The Port of Ipswich was electrifying two of its rubber-tyred gantry cranes as part of a wider decarbonisation programme. New 11kV cable supplies were required from the existing port substation to each crane's docking position, with terminations into purpose-built switchgear cabinets at the dockside.
Port operations continued throughout — works had to be planned around shipping schedules, with dock closures available only at slack tide windows.
What the job involved
- 320m of 11kV XLPE pulled across both new and existing duct routes.
- Two straight joints at midpoint locations.
- Outdoor terminations into purpose-built dockside switchgear cabinets.
- Galvanised steel cable protection in dockside areas.

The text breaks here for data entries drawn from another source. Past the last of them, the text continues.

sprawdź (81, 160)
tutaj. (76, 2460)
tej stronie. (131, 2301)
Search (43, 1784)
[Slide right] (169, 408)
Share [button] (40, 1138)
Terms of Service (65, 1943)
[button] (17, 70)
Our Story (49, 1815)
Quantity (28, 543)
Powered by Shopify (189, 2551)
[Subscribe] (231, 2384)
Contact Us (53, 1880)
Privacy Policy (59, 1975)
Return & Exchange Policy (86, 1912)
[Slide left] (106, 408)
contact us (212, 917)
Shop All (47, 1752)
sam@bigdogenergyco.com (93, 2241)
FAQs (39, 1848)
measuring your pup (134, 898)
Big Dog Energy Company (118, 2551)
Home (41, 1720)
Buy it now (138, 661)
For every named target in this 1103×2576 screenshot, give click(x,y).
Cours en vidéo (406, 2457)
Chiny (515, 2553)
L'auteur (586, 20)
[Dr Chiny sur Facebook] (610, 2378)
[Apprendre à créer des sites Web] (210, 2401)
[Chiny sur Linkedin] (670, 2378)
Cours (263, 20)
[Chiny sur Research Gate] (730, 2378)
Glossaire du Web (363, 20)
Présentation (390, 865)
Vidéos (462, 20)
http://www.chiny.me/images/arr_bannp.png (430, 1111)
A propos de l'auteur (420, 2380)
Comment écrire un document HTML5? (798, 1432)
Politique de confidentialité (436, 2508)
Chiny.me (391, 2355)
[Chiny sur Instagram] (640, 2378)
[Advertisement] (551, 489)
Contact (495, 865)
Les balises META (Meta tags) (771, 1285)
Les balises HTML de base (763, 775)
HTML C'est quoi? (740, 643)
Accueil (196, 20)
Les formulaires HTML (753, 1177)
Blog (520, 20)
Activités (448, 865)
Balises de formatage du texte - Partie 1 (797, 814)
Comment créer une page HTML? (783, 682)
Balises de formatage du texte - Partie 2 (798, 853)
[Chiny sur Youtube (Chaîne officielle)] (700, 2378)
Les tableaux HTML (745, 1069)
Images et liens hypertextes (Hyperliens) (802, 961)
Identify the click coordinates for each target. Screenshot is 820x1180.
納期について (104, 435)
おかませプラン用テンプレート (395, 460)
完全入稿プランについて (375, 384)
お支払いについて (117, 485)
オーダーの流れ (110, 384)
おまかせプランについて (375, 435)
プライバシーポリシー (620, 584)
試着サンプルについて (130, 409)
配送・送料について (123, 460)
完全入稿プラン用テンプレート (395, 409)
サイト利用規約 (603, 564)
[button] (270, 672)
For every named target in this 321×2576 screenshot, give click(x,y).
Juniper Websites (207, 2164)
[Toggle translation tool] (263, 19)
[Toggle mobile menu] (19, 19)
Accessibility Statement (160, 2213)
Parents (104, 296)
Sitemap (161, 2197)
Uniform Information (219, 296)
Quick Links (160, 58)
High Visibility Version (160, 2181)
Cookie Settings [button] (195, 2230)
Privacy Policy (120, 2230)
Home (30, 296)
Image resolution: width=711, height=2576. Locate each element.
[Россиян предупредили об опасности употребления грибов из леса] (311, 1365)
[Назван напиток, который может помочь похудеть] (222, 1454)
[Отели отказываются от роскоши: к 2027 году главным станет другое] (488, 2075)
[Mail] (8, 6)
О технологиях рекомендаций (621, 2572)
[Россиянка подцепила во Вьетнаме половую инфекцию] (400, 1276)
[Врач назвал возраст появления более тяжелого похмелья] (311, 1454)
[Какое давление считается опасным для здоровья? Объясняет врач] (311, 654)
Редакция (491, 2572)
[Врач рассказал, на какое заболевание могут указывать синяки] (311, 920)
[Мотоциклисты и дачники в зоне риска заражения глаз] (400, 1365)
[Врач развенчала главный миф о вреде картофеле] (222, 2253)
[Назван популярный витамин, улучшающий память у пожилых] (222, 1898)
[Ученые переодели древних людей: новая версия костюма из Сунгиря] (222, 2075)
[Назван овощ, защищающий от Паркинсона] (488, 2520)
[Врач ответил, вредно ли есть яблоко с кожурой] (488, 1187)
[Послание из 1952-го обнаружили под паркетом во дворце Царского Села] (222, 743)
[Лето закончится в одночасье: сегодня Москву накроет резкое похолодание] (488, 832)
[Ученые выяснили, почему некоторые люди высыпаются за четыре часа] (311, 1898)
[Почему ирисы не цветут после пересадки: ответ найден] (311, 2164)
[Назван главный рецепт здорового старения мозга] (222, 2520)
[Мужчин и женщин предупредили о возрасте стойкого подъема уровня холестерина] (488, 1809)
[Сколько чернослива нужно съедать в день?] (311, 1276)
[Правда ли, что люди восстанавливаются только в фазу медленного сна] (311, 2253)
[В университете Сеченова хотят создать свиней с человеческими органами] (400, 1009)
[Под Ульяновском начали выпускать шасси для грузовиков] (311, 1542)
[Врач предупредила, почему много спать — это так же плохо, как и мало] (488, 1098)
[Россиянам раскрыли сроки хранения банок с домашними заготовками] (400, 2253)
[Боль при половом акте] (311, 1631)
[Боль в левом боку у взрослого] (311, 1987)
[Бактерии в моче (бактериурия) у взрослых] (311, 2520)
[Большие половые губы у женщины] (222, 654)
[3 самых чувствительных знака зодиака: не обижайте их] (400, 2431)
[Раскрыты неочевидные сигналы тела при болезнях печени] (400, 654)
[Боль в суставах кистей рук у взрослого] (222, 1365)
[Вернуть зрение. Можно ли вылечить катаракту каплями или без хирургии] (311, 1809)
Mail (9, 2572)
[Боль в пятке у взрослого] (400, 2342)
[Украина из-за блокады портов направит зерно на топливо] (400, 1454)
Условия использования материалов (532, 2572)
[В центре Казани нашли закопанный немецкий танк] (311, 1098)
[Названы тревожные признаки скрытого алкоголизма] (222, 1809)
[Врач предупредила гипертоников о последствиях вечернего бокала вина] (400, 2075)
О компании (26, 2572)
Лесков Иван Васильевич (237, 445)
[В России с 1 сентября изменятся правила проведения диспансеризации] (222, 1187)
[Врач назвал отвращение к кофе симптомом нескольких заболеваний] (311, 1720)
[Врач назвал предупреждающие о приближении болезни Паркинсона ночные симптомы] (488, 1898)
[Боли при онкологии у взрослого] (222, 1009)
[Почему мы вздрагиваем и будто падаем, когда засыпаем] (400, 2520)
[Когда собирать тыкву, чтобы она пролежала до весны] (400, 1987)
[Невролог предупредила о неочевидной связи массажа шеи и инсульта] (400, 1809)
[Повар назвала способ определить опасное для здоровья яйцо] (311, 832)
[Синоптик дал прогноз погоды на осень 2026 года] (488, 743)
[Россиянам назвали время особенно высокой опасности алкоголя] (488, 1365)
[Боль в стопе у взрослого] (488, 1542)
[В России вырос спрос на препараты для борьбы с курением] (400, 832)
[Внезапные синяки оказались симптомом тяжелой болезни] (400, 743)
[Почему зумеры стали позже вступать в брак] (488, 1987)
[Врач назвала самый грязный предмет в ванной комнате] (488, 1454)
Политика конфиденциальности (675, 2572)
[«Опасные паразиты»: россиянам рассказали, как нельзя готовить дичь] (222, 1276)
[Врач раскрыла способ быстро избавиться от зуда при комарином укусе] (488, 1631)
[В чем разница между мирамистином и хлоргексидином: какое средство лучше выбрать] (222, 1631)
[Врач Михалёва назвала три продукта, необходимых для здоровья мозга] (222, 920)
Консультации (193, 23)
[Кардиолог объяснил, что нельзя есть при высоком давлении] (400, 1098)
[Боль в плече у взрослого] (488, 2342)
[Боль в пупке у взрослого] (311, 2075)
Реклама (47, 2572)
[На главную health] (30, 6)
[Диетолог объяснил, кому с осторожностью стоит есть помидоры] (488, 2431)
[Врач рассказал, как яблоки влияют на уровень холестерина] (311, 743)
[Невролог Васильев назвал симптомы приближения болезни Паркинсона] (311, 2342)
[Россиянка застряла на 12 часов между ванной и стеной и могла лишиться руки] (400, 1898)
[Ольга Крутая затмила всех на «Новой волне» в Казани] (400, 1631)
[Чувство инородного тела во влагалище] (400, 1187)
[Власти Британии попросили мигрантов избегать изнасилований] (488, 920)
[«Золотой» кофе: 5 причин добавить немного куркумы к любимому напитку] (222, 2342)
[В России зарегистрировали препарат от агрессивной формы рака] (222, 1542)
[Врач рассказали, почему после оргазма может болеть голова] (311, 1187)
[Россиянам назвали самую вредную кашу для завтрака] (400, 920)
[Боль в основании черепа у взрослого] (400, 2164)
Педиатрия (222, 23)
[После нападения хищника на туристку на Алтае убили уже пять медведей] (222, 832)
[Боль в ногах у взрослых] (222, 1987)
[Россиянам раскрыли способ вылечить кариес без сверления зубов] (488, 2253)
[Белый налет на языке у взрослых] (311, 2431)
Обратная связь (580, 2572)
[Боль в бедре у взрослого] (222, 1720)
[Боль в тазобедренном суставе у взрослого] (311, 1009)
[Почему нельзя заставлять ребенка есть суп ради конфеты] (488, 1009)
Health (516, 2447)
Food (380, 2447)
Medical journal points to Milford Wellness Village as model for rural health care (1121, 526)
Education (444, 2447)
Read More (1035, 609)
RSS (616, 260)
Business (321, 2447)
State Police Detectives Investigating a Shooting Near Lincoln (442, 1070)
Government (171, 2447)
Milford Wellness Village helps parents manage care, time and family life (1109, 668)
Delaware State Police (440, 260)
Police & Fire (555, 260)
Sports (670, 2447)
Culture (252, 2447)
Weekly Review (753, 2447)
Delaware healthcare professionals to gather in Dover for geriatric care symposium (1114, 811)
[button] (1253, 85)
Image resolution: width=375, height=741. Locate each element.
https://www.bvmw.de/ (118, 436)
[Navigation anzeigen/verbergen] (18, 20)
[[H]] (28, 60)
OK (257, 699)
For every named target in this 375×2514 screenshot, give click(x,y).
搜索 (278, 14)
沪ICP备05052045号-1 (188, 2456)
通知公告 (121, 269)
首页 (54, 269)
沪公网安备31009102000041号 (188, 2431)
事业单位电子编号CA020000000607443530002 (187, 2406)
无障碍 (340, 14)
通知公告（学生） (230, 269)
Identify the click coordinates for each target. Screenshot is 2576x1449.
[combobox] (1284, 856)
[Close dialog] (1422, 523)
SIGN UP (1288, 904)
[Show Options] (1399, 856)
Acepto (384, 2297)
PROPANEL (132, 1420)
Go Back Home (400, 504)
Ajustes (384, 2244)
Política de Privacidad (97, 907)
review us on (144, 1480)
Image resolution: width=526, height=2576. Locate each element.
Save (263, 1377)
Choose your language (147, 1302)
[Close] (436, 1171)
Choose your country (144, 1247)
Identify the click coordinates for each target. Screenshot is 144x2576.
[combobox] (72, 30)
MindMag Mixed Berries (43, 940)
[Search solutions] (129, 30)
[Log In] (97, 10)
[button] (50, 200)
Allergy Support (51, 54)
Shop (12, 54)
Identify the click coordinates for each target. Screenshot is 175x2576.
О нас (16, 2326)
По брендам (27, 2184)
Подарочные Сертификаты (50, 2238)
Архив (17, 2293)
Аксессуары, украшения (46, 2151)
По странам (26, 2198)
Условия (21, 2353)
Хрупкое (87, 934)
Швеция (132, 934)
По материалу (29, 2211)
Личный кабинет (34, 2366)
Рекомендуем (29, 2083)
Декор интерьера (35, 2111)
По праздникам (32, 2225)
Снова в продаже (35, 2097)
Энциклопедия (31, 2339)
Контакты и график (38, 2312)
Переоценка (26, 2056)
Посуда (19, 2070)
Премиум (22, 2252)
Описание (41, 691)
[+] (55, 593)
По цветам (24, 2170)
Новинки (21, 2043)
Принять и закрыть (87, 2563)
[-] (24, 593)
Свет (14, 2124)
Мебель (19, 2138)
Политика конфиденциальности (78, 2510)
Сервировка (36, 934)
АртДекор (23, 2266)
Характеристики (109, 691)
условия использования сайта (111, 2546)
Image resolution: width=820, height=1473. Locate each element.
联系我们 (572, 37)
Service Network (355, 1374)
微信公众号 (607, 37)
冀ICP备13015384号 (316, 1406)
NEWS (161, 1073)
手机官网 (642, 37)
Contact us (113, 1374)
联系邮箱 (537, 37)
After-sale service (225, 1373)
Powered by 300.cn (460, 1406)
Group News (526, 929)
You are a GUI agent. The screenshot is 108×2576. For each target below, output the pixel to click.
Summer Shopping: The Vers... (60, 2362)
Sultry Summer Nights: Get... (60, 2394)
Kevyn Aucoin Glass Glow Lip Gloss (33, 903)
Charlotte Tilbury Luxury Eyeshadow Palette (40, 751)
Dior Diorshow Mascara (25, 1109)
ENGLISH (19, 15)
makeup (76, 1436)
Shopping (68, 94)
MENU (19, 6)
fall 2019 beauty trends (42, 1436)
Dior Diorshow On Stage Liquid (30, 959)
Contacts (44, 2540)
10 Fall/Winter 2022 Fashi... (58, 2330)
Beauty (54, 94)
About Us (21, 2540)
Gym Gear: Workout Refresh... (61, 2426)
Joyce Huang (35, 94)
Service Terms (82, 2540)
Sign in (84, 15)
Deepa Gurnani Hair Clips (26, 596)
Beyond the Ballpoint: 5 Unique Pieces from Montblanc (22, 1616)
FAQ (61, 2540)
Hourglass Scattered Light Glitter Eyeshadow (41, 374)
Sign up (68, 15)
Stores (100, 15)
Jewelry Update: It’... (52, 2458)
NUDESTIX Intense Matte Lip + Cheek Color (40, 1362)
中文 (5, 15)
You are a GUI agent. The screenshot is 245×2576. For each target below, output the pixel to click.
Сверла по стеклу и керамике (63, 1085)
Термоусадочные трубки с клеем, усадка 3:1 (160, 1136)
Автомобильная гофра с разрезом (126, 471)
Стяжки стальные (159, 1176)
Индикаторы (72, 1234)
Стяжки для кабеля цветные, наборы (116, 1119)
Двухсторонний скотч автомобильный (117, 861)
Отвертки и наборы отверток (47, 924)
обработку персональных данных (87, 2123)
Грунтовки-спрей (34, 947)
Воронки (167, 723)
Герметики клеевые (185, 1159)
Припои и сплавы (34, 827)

- VLF testing and full handover to port engineering team.
Key challenges
- Salt-air environment required strict cable cleaning between drum unwind and pull.
- Working alongside live HGV and container-handling traffic — full TM throughout.
- Tide-dependent work windows on the dockside section — three visits to complete.
Outcome
- Both crane supplies commissioned and energised on schedule.
- Port able to take the cranes electric ahead of decarbonisation milestone.
- Port operator engaged us for further electrification works at sister berths.
Dockside cable work is its own animal. Salt, tides, lorries, schedules. They handled all of it without us having to brief them twice.